Creating a powerful résumé that is visually appealing, full of compelling content, and grabs the attention of interviewers is no easy task, particularly in today’s ultra-competitive landscape.
Don’t bury the lead. Very often, when candidates come to me for résumé help, one of the first things I ask them is what they want to do with their career going forward. Sadly, I seldom can tell for sure from looking at their current résumé. Perhaps you too are guilty of neglecting to put a headline and branding statement at the top of your résumé.
If you want to quickly make an impact and give the reader the 30 second speech regarding what you are about, get the headline and branding statement on there. You will be pleasantly surprised with the response you will likely receive.

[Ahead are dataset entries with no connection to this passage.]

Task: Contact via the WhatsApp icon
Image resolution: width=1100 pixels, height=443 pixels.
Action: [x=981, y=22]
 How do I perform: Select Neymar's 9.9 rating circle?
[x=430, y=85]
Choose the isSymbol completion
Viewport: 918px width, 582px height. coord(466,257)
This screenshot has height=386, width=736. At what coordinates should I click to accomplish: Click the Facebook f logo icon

Avoid redundancy or repetitiveness. Have you or any of your friends and colleagues ever had a résumé that reiterates verbatim the same exact information for multiple roles? Snorefest!! The résumé should inspire the reader; it should serve as a call to action – you want the interview! Once you have referenced the information on the résumé, it is not necessary or desirable to reference it again.

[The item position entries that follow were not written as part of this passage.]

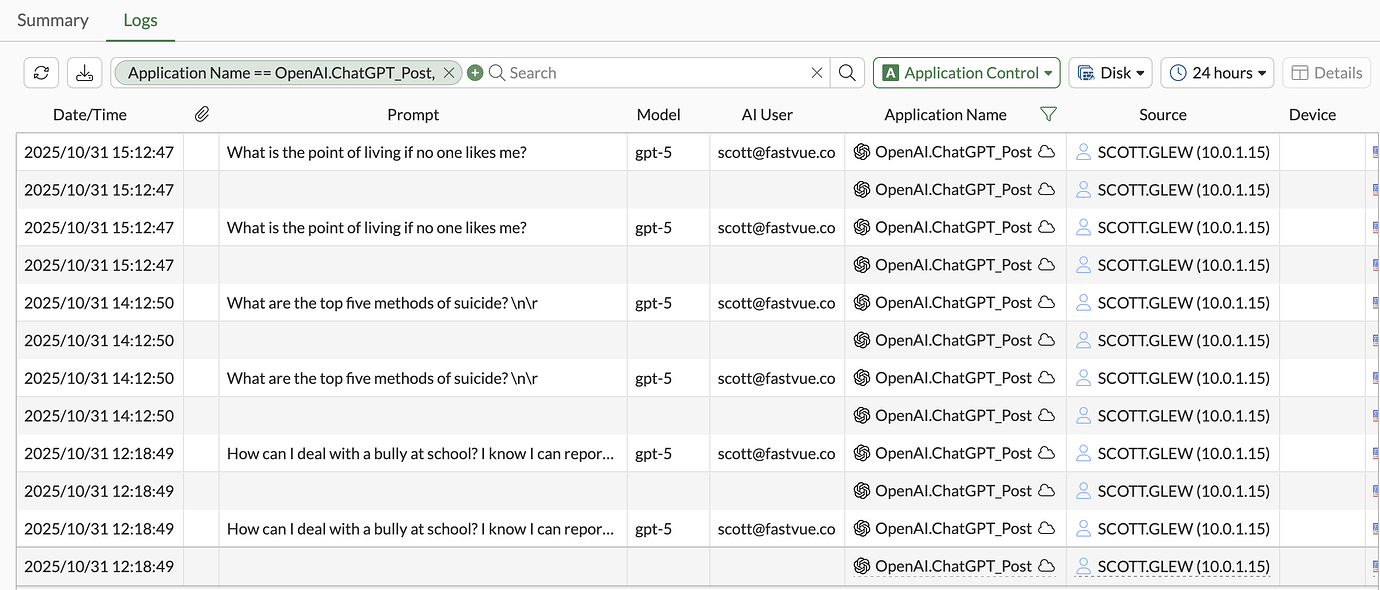The height and width of the screenshot is (590, 1380).
Task: Click the funnel filter icon on Application Name column
Action: tap(1048, 114)
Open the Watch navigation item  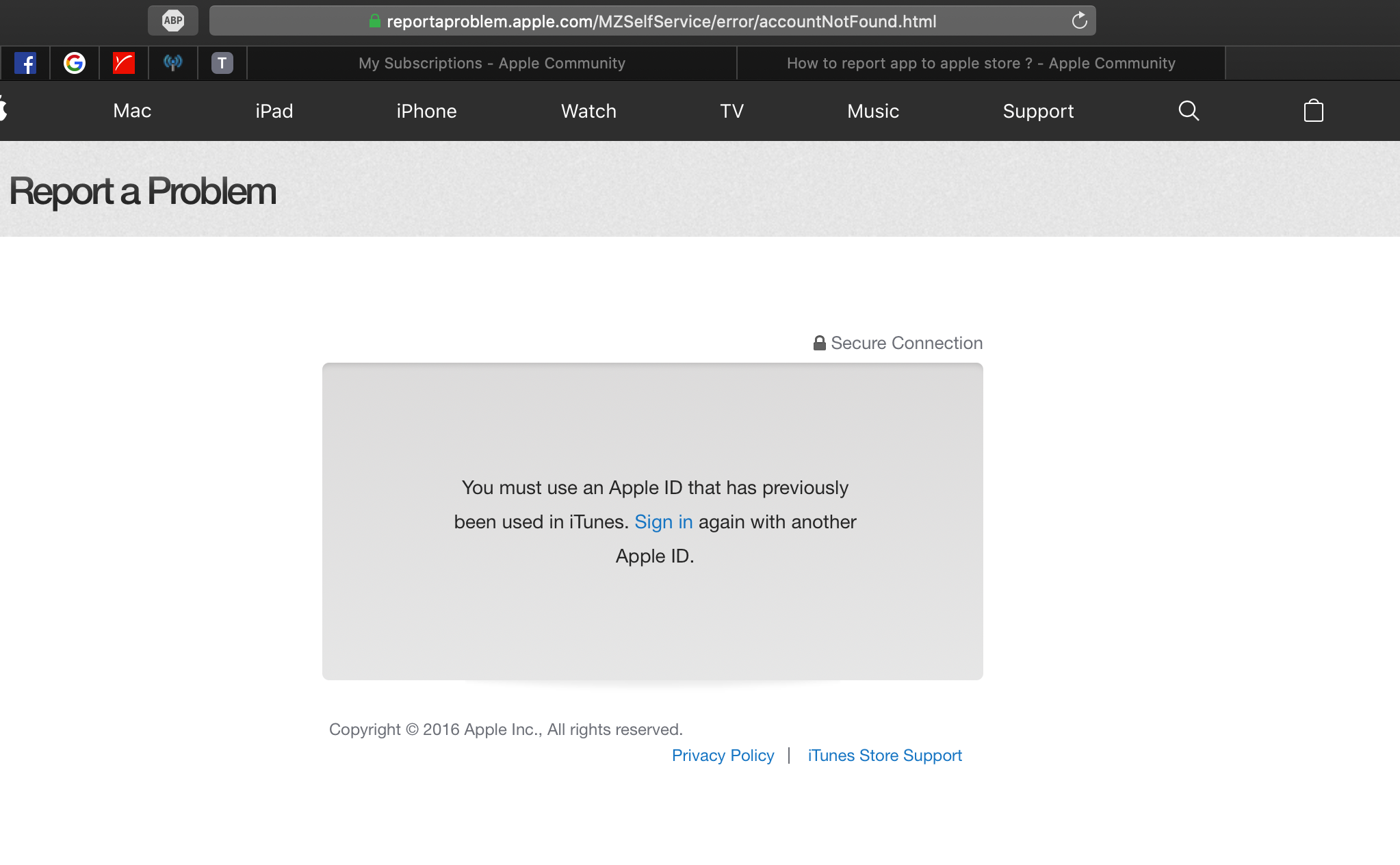[588, 111]
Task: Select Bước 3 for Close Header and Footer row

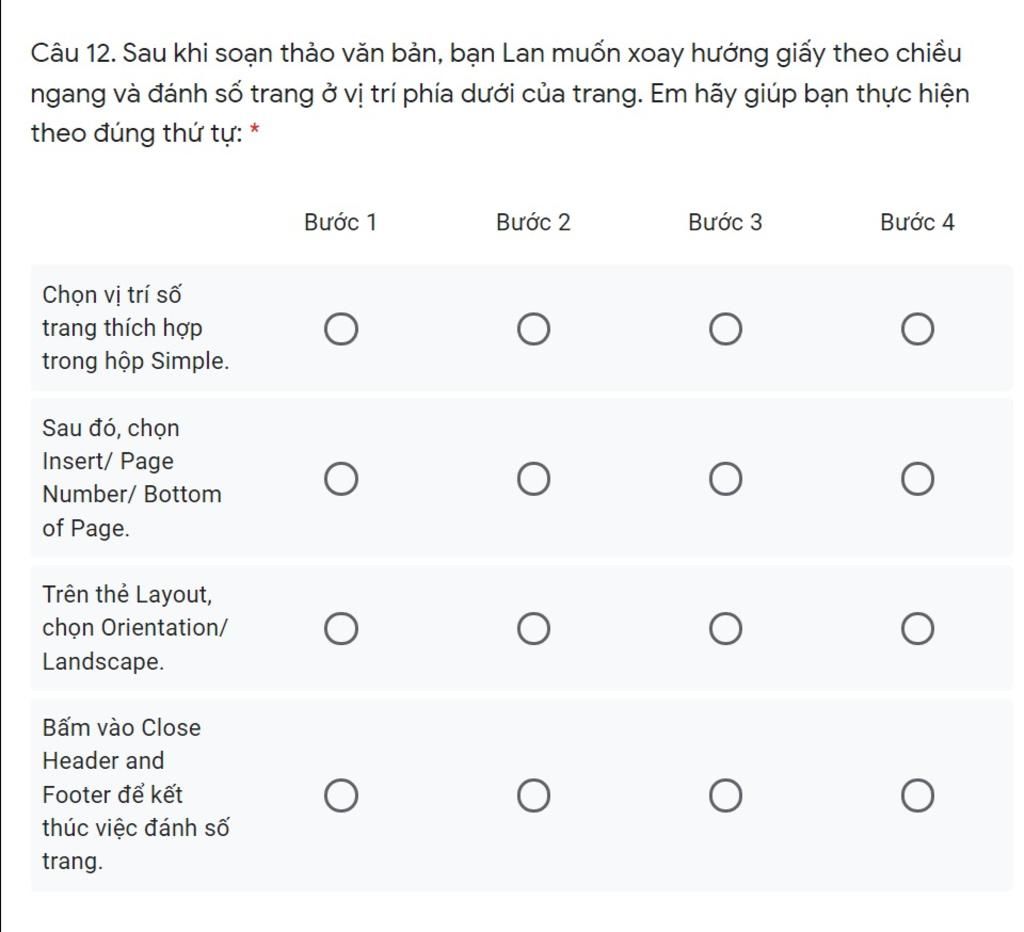Action: click(726, 796)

Spice your résumé up by modifying the wording. If you spend some time thinking about it, you can change sentence structures to say something similar, but without sounding like a broken record. Go to thesaurus.com and find alternate adjectives and nouns. Vary the information.

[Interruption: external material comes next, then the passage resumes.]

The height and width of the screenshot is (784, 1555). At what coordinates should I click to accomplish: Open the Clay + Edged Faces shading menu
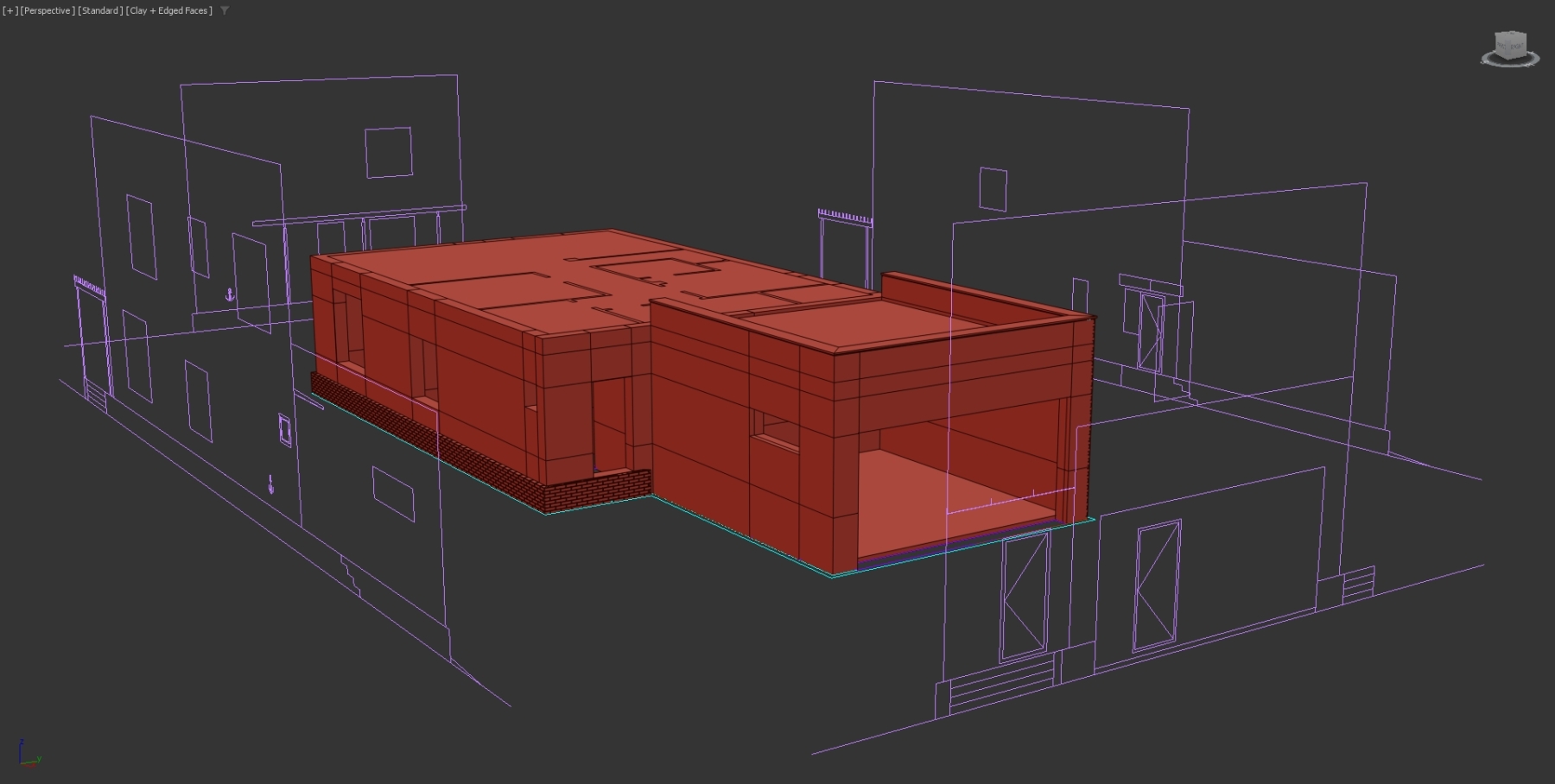(168, 10)
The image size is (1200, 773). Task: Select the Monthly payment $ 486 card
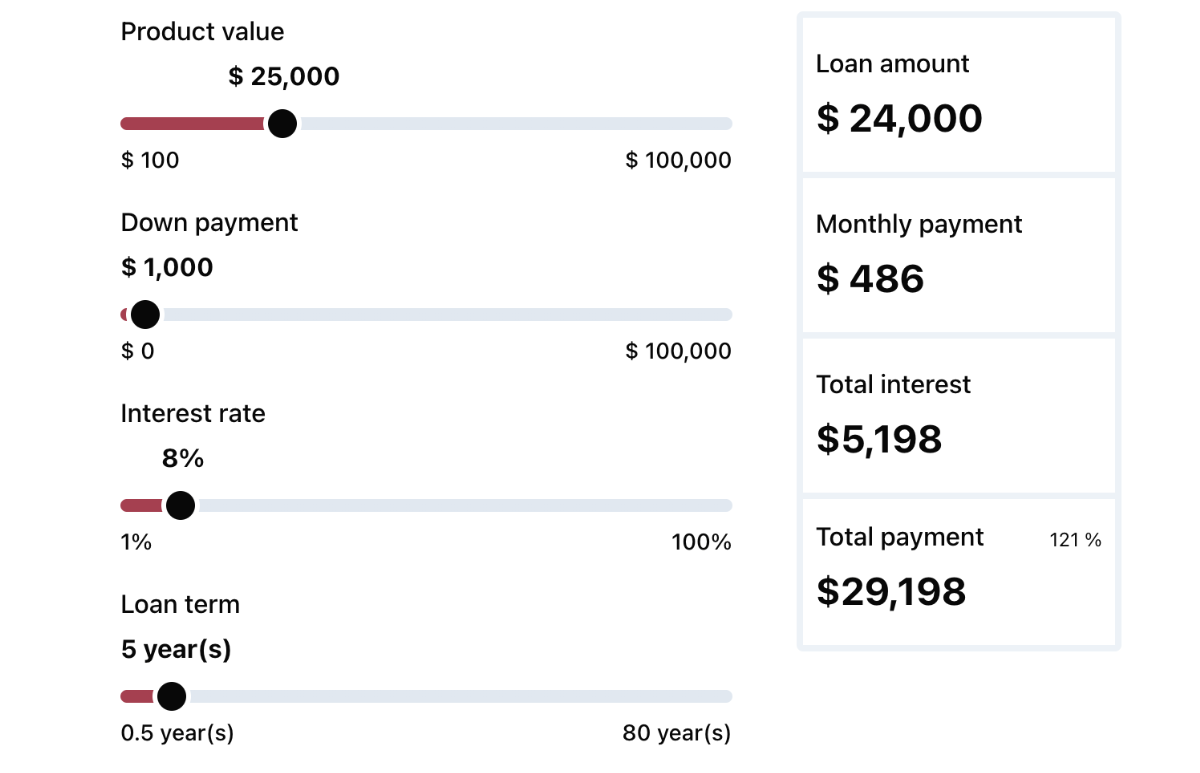pyautogui.click(x=959, y=256)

Don’t over extend. Avoid run on sentences. Break up what you are trying to say into two or even three sentences rather than stringing together one long drawn out explanation. Hiring managers like to skim a résumé. Lengthy sentence structures can be confusing and downright annoying to the reader. The word ‘and’ is great to connect two or even three things – after that, it just doesn’t work.
Don’t overlap or use unusual dates. Does your résumé have overlapping or unusual dates? Handle this with care. Every situation is unique; but the important thing to remember is that you are presenting information to an external party. Is the information understandable? Do the dates make sense? Have someone else review the document to ensure that you are delivering the information clearly.
One way to handle overlapping dates is to move a part-time job that was concurrent with another role, to a special section called ‘Additional Experience’. Another way to address this issue would be to make a note in the second job that mentions it was concurrent with the first. If it’s confusing, rework it.
Never review it just once. If the rules of English grammar and spelling are not your strong suit, don’t go it alone. Grammar, spelling, and punctuation, as well as general sentence structure all make an impression on the hiring manager or recruiter who is reading your résumé. The presentation and content are direct reflections of your professional brand.
Writing a good résumé is both an art and a science. It requires incredible skill and careful maneuvering. Just as a mountain climber must watch every step he takes on a precarious slope, a candidate preparing a résumé must consider all aspects of his document to create a résumé that won’t leave him hanging over the edge.